Albers oversaw Vineyard's recovery after surgery. When he found out she had lost her job while out sick, he helped her get a job in the accounting office at St. Francis. She worked there for 33 years.
Vineyard continued to see Dr. Albers until 2000 when he diagnosed her with atrial fibrillation.
"I started having this other problem — I started feeling my heart beating real fast," said Vineyard. "I saw Dr. Albers in the hallway one day and right in the middle of the hallway he took my pulse. Then he said 'I want to see you in my office as soon as you can get in.' I went later that afternoon and that's when he told me 'your childhood disease is now an adult disease,' and he sent me to Dr. Zimmerman. It was a sad day for me. I was used to Dr. Albers seeing me all this time. I went back to the office where I worked and teared up a little bit. It was like losing a friend."
Page 3 of 4 - The next generation
After years of working on the administrative side, the opportunity to devote his energy to seeing patients was a treat for Albers. Another factor that kept him working was that his colleagues needed the help.
"We were trying to grow the program, and we had these outreach programs and someone needed to do them," said Albers. Until two years ago Albers flew his Cessna airplane to visit young heart patients at satellite clinics around central Illinois. At 78 he gave up flying not because of any physical limitation, but because the expense of owning an airplane could no longer be justified now that his duties were less and he had time to drive. At one time Albers juggled administrative duties and visits to Ottawa, Quincy, Mattoon, Danville, Champaign-Urbana and Moline.
The satellite clinics were a key component for growing the pediatric cardiology program. To be financially viable, the program needs to serve a large number of people, so the patient base had to be expanded. For patients in outlying areas, however, the clinics provided specialized care that would otherwise require a long, expensive commute. For Albers, the work was a pleasure.
"That's why you go into medicine — to treat diseases and to help people, to try and make them better," he said. "Over the years I've had the opportunity to follow children from birth to adulthood — I get to know them and their parents. And there's the intellectual challenge, trying to figure out what's wrong and what's the best treatment."
Albers plans to keep teaching. He has an idea for a course at the new Jump Trading Simulation & Education Center to help young physicians learn diagnostic skills that have been lost in this era of high-tech medical tests. Over the years, teaching has been very important to Albers.

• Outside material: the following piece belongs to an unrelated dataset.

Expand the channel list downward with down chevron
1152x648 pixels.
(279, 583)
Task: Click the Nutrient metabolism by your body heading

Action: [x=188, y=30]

"It's one of the reasons I came here," he said. "There was talk about a medical school, but it was very, very early. But there was a residency program here — there have been residency and internship programs at St. Francis for years."
Albers later took on a key role in the creation of the University of Illinois College of Medicine at Peoria.
"I was very involved. It was about 1970 when it got started," he said. "It was very exciting."
Non-medical activities will also be a part of retirement for Albers, who plays trombone in the Peoria Pops Orchestra and admits a passion for sports, baseball in particular. He also plans to travel since his daughters and grandchildren live on the East Coast. His youngest, Erin Albers, followed in his footsteps — she's a pediatric cardiologist at Seattle Children's Hospital, specializing in heart failure and transplants.
"She used to make rounds with me when she was a little girl," said Albers, who enjoys talking shop with his daughter. "I guess she found the same things interesting that I did."